La pression était déjà forte sur Bruxelles. Elle l’est encore plus avant l’entretien, diffusé ce jeudi sur X, entre Elon Musk et Alice Weidel, la cheffe de file du parti d’extrême droite allemand AfD pour les élections législatives qui se tiendront fin février. Interpellés par des élus allemands, des responsables de la Commission européenne se sont engagés à poursuivre “énergiquement” l’enquête formelle lancée en décembre 2023 contre le réseau social racheté il y a deux ans par le patron de Tesla. Les conclusions seront publiées “le plus tôt possible”, ont aussi promis, dans un courrier consulté par l’agence Bloomberg, Henna Virkkunen, la nouvelle commissaire européenne à la souveraineté technologique, et Michael McGrath, son homologue à la justice. La France réclame, également, “la plus grande fermeté” à Bruxelles.

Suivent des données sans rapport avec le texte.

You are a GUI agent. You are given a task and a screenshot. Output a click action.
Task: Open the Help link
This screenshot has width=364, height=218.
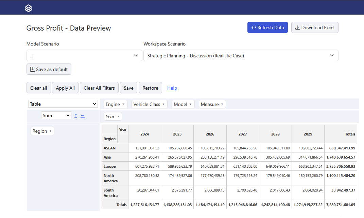(172, 88)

Désinformation – L’enquête de la Commission s’inscrit dans le cadre du Digital Services Act, qui impose de nouvelles obligations en matière de modération aux grandes plateformes Internet. Celle-ci semblait inéluctable après des mois de tensions entre les responsables du continent et Elon Musk. Les investigations des services européens portent sur deux points principaux. D’une part, les outils mis en place par X pour supprimer les messages illégaux, une obligation désormais. Et d’autre part, le système de notes de la communauté, affichées sous les messages jugés mensongers. Celui-ci pourrait être trop limité pour être efficace, notamment en raison d’un nombre suffisant de volontaires pour certaines langues du continent. X risque une amende pouvant aller jusqu’à 6% de son chiffre d’affaires. Avant une éventuelle (et plus improbable) interdiction.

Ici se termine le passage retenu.